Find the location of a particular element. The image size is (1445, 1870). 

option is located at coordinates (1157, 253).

- - -

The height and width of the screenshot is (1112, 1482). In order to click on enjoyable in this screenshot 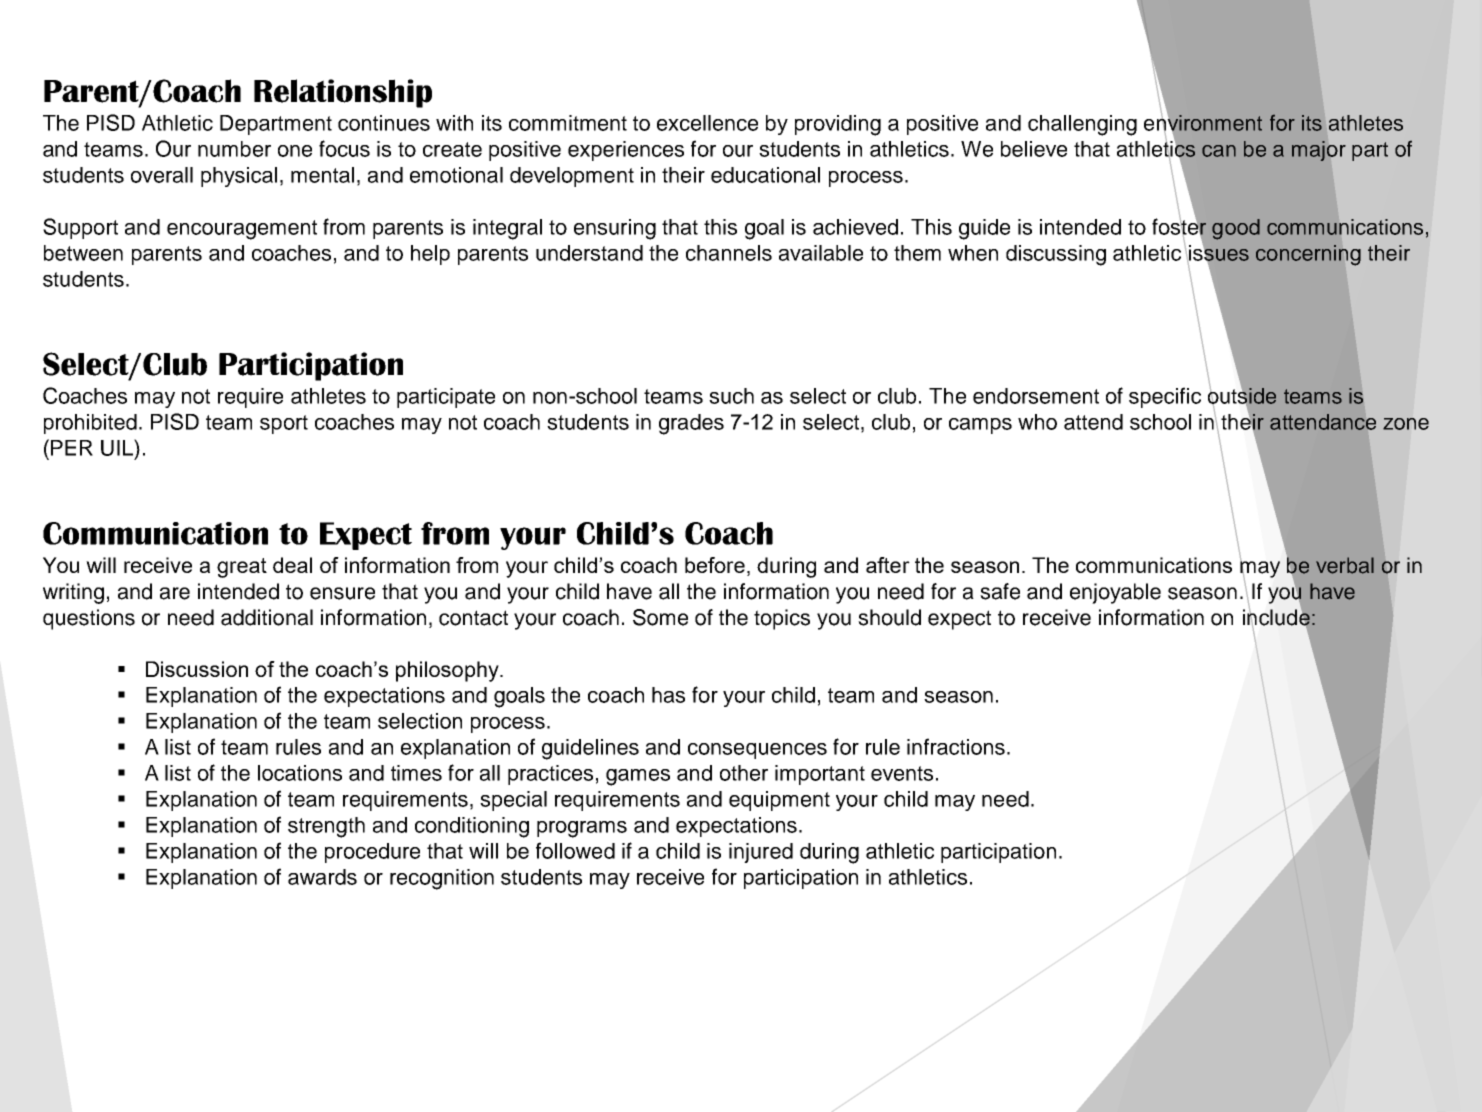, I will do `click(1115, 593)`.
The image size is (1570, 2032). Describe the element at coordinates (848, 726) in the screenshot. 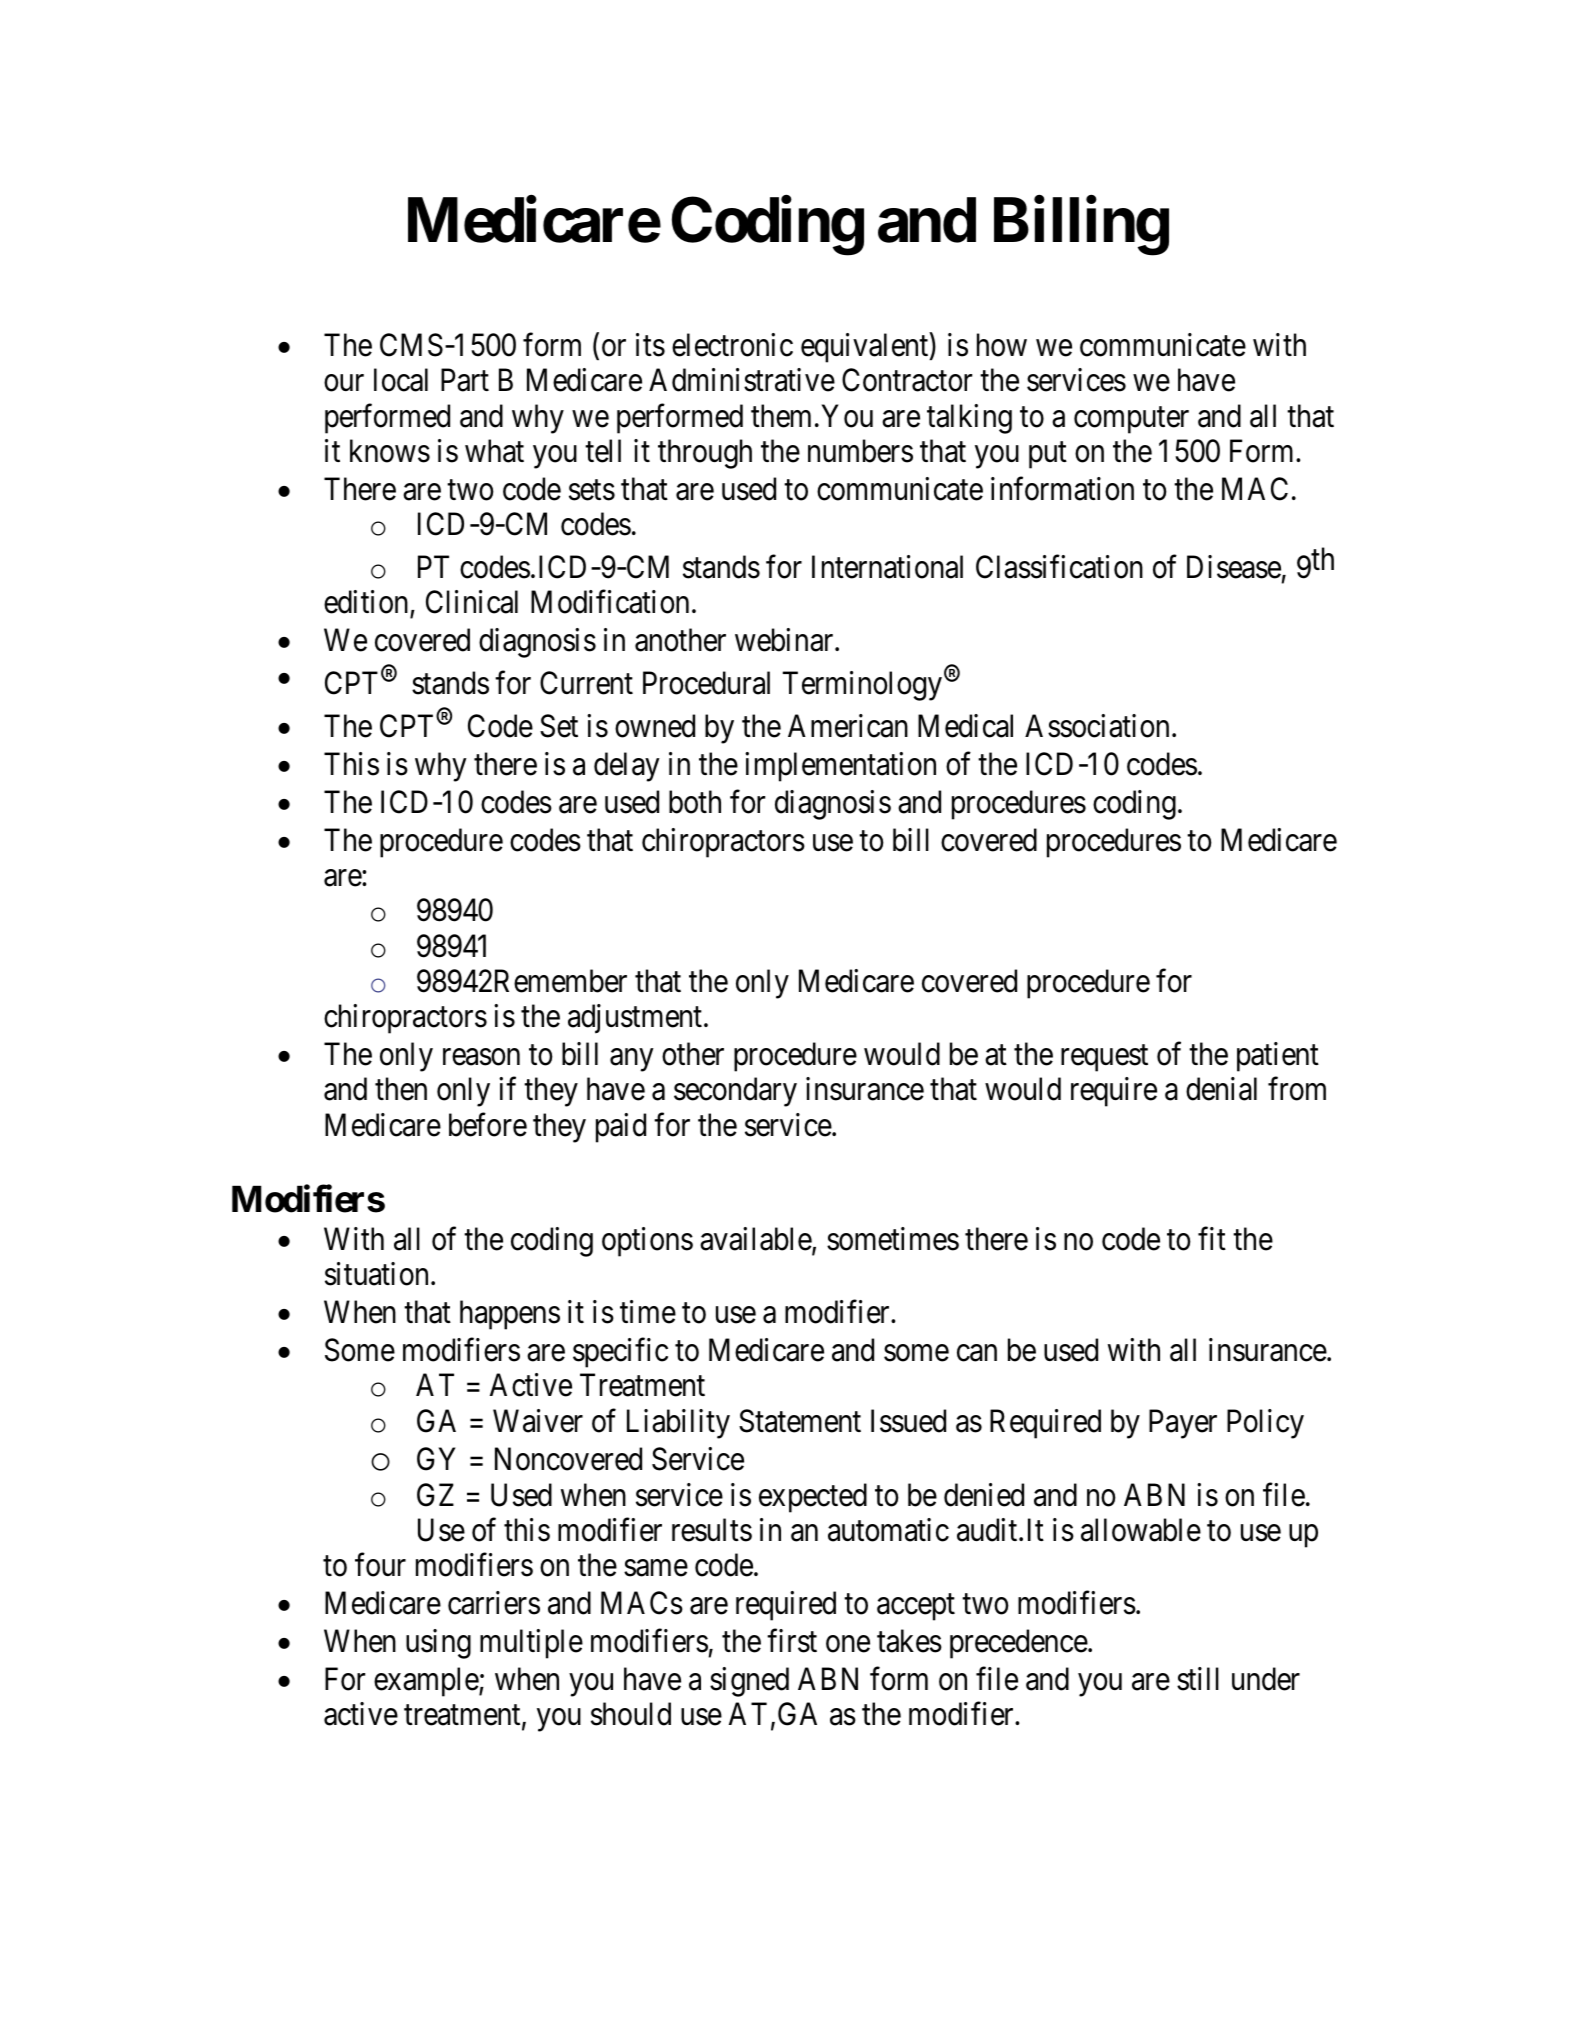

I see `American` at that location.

- - -

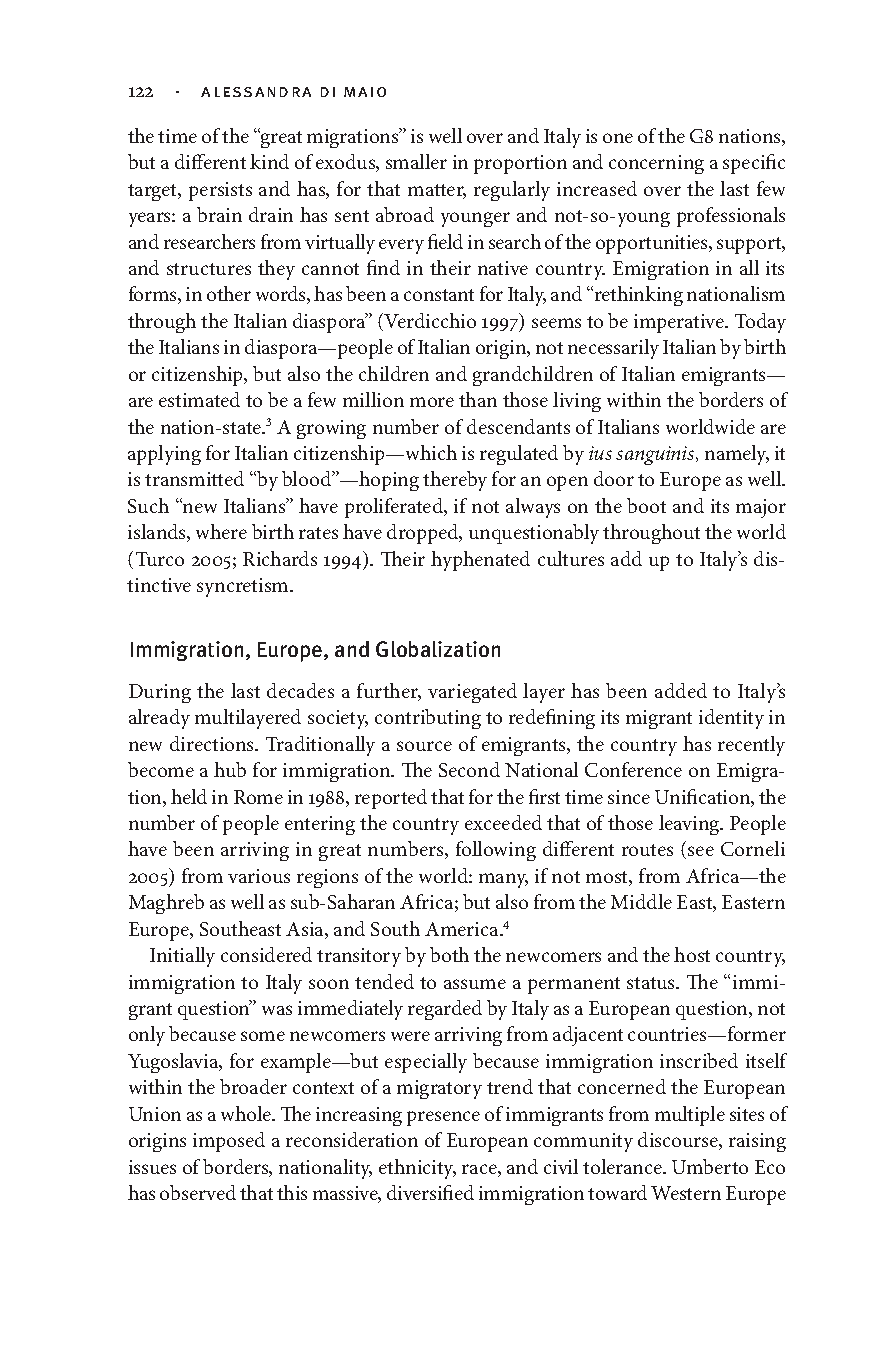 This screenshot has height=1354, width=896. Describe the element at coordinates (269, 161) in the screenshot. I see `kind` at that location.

- - -

| AIM |
Print the lines from the one containing "Find the location" through the one containing "option is located at coordinates (1157, 253).", exactly as they appear.

| RESULT |
Find the location of a particular element. The image size is (1445, 1870). 

option is located at coordinates (1157, 253).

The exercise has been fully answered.